Kentering in het debat
Positief is dat er een kentering in het debat lijkt te zijn; de meeste politieke partijen lijken te pleiten voor een meer voor structurele oplossingen van de armoedeproblematiek. In een aantal programma’s (ChristenUnie, D66, VVD, NSC) wordt voorgesteld het minimumloon te verhogen, enkele partijen (PvdA-Groen-Links en SP) maken dit concreet met een voorgestelde verhoging naar 16 euro per uur (nu €12,79). Ook wordt in de meeste programma’s gesproken over het verregaand vereenvoudigen dan wel geheel afschaffen (Volt) van het toeslagensysteem.

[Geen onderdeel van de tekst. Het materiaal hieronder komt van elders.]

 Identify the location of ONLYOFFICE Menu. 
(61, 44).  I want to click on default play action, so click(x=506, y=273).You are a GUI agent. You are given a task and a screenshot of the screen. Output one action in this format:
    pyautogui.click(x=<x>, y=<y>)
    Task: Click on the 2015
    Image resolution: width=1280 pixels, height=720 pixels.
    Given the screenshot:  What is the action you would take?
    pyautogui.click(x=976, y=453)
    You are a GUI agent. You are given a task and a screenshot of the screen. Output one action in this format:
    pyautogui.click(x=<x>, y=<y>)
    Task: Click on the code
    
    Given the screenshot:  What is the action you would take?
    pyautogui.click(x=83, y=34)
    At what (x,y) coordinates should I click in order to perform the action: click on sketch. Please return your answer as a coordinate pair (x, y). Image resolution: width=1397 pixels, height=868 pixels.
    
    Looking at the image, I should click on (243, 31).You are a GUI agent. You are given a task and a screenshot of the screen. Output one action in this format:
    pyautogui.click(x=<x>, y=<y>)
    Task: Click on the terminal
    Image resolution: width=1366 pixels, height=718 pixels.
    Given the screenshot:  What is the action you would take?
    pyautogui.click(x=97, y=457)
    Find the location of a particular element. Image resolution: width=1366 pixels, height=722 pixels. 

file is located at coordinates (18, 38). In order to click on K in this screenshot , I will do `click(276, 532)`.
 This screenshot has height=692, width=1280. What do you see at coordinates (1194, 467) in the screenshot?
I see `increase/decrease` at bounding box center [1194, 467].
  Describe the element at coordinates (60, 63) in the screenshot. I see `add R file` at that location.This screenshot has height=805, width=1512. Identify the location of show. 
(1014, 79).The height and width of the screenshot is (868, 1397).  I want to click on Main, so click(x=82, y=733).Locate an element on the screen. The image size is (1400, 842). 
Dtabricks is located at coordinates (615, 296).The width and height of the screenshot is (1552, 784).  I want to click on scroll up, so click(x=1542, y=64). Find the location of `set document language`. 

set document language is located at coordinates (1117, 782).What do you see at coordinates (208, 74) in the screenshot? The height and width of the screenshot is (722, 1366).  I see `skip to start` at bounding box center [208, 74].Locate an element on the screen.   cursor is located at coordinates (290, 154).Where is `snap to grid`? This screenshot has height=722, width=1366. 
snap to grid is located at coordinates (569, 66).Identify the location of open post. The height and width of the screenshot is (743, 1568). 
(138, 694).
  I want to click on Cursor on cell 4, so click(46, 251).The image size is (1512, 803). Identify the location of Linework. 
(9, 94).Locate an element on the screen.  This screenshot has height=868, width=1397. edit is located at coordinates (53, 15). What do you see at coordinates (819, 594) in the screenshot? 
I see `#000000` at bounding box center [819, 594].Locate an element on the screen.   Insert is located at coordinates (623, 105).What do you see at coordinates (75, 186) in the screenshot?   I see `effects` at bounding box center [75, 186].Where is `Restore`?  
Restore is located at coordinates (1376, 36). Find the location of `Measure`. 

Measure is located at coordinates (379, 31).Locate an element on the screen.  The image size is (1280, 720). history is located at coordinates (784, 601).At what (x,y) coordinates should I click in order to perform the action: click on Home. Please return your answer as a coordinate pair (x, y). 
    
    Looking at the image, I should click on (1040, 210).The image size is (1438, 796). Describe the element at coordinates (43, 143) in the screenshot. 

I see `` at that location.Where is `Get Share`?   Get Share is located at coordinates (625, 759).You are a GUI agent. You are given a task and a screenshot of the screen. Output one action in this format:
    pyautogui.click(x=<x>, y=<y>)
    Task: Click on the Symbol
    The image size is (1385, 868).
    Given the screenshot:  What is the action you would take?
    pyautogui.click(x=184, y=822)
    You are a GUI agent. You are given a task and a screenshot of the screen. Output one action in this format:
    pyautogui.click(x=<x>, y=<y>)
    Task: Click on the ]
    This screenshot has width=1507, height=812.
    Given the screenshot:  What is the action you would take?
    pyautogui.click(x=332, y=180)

Ongetwijfeld heeft alle berichtgeving over het voorspelde aantal van 1 miljoen mensen in armoede aanzet gegeven voor meer concrete en fundamentele plannen. Daarnaast zijn de afgelopen jaren tal van adviezen verschenen over armoede in Nederland. Zoals van het Nibud, de VNG, Ombudsman en onlangs nog de Commissie Sociaal Minimum in haar eerste rapport en tweede rapport ‘Een zeker bestaan’. De rode draad in alle aanbevelingen is helder:
- Het sociaal minimum is te laag en moet verhoogd worden;
- Het stelsel van toeslagen, bedoeld om de ergste armoede te compenseren, is bureaucratisch, onvoorspelbaar en ontoegankelijk;
- De menselijke maat is zoek, de bejegening hardvochtig.
Gemiste kans
Wat opvalt is dat de discussie over bestaanszekerheid vooral over geld gaat. Over procenten en minimumloon. Over koopkracht en financiële onderbouwingen. Wat ons betreft gaat het debat nog te weinig over de vraag: in wat voor land willen wij leven?
- Een land waarin honderdduizenden mensen in een voortdurende diepe bestaansonzekerheid leven, met een overdaad aan regelingen, toeslagen en wantrouwen? Waarin kinderen opgroeien in gezinnen die gebukt gaan onder de stress? Waar we inmiddels 174 voedselbanken hebben? Een land waarin we weten dat er wijken zijn, waar mensen eerder komen te overlijden als gevolg van armoede?
- Of willen wij een land waarin het normaal is dat mensen hun huur, energie en boodschappen kunnen betalen? Waar ouders zelf schoolspullen en verjaardagscadeautjes kunnen kopen voor hun kinderen, zonder dat ze moeten aankloppen bij een hulpgevende organisatie. Een land waar iedereen naar de tandarts kan of een bril kan aanschaffen zonder een beroep te doen op een fonds voor individuele noden. Waar mensen niet bejegend worden als potentieel fraudeur.
Stel je voor wat dát oplevert…
Kansfonds is gestart met het initiatief ‘Gewoon geld geven’, waarin we gezinnen in de bijstand extra geld geven en onderzoeken wat toegenomen financiële zekerheid met een gezin doet. De gift is onvoorwaardelijk: gezinnen bepalen zelf wat ze ermee doen. Onderzoek uit het buitenland laat zien dat een steviger financiële basis helpt tegen stress. En kan helpen meer vertrouwen te krijgen in de toekomst.
We ‘geven gewoon geld’ in het volle besef dat geld niet alles oplost. Je kan ermee, technisch gezien, een gezin uit de armoede halen. Maar opgroeien en leven in bestaansonzekerheid dragen mensen een leven lang met zich mee. Ons doel is dan ook: in vertrouwen geld geven, als middel om een maatschappelijke beweging aan te jagen die gericht is op structurele bestaanszekerheid en een positief mensbeeld.